Some folks take these enforced breaks because they just cannot cope with the constant hammering of the world on their doors. They pull back from a mental exhaustion. I completely grok that. In some ways, I see my catching the cold as not being vulnerable to airborne viruses, particularly when someone infect knowingly brings such things onto airplane flights. Yes, I am well aware that the guy on the row just across from me on the flight to San Diego is where I caught this from. I could lay the blame directly on him, which I should, but I won’t. Because I also see my body’s weakness having come from the way I work. I am an all-effort or nothing type of person. Most of my work is mental, but I also internalize the failures and complications as well.
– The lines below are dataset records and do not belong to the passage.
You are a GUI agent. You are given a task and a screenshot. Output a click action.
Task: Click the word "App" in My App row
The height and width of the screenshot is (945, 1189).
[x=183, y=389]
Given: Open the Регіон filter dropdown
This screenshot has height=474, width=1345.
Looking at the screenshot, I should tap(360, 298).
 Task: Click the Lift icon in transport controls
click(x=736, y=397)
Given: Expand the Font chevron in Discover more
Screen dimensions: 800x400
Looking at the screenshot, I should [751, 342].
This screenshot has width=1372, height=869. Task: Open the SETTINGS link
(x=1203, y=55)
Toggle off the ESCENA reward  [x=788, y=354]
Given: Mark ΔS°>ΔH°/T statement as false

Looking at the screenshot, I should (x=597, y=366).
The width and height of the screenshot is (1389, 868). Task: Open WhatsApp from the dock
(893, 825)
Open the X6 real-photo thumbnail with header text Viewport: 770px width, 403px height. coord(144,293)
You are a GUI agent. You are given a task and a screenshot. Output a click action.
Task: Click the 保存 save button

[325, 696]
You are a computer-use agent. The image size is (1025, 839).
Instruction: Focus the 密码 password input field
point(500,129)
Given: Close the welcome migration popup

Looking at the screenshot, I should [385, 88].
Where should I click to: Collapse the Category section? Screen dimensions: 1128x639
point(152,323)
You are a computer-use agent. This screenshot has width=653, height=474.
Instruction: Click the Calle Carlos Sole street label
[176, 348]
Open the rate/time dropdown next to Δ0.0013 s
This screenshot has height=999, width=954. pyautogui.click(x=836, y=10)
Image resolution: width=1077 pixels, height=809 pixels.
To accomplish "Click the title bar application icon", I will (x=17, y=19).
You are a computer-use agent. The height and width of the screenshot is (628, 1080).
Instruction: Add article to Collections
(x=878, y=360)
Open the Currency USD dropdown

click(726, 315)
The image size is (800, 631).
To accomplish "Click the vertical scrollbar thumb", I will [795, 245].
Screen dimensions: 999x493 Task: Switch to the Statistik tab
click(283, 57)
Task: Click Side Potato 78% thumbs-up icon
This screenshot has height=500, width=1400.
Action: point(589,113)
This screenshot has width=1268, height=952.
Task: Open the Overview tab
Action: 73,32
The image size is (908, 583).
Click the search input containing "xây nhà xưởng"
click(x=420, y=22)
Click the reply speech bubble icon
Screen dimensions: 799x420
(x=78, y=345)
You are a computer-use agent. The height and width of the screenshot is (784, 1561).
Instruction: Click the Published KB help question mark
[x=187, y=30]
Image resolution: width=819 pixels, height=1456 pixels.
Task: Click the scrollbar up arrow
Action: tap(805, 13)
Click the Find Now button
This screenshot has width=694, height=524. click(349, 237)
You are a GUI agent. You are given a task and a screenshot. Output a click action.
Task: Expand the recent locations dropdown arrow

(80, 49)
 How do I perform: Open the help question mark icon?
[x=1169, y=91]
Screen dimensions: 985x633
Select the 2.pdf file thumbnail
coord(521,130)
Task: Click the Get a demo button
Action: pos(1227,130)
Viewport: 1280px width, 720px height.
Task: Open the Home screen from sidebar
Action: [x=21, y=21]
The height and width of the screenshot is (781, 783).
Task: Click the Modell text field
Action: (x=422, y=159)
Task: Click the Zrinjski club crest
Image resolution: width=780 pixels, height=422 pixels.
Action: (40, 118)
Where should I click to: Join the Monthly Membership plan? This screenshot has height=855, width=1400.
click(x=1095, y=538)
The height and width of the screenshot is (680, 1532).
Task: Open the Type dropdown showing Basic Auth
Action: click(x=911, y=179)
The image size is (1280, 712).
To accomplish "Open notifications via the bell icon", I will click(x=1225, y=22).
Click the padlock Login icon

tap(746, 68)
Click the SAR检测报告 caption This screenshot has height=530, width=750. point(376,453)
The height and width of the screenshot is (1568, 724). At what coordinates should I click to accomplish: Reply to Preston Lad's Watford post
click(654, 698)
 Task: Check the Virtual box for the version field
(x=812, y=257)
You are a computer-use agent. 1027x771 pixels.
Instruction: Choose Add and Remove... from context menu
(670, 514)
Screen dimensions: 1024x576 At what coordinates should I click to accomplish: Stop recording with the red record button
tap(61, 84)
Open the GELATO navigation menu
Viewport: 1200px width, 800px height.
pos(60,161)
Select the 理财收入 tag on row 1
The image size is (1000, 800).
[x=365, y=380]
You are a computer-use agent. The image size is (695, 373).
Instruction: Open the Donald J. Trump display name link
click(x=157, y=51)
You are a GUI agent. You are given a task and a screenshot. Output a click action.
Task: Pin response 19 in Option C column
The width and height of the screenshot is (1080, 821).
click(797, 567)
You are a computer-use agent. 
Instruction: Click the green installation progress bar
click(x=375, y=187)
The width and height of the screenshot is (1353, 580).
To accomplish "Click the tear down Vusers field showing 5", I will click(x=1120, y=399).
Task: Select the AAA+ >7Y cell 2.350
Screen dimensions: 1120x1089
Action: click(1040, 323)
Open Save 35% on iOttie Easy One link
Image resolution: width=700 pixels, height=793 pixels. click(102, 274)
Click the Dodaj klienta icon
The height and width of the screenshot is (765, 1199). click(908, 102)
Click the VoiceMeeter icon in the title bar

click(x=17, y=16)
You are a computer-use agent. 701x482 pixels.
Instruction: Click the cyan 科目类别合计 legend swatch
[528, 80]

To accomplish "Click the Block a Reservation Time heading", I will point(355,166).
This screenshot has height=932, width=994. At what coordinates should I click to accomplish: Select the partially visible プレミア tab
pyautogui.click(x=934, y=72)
That exhausts me and allows my body to be a little more vulnerable to illness and contagions. When I see friends post on Facebook about how they just want to hide from the world and not deal with anything, my internal comment is typically: “I grok you.” I will become the most exuberant cheerleader for them. Not because I want to be a rah-rah person for their life, but because I grok what they are going through. And that I know what a struggle it can be to get past that.

Instead of working your ass to the bone, take a break. if you feel the walls closing in on you, go to where you feel safe, and take a break. Tired? Don’t pass that bench and keep on walking, have a seat and take a break. And to be honest, use any help you can find. I tend to take long walks with my staff. I also tend to bring my staff to Pagan events as well. Its not just because I think my staff looks cool (it does), but because I need something to lean on. And there’s no shame in that whatsoever.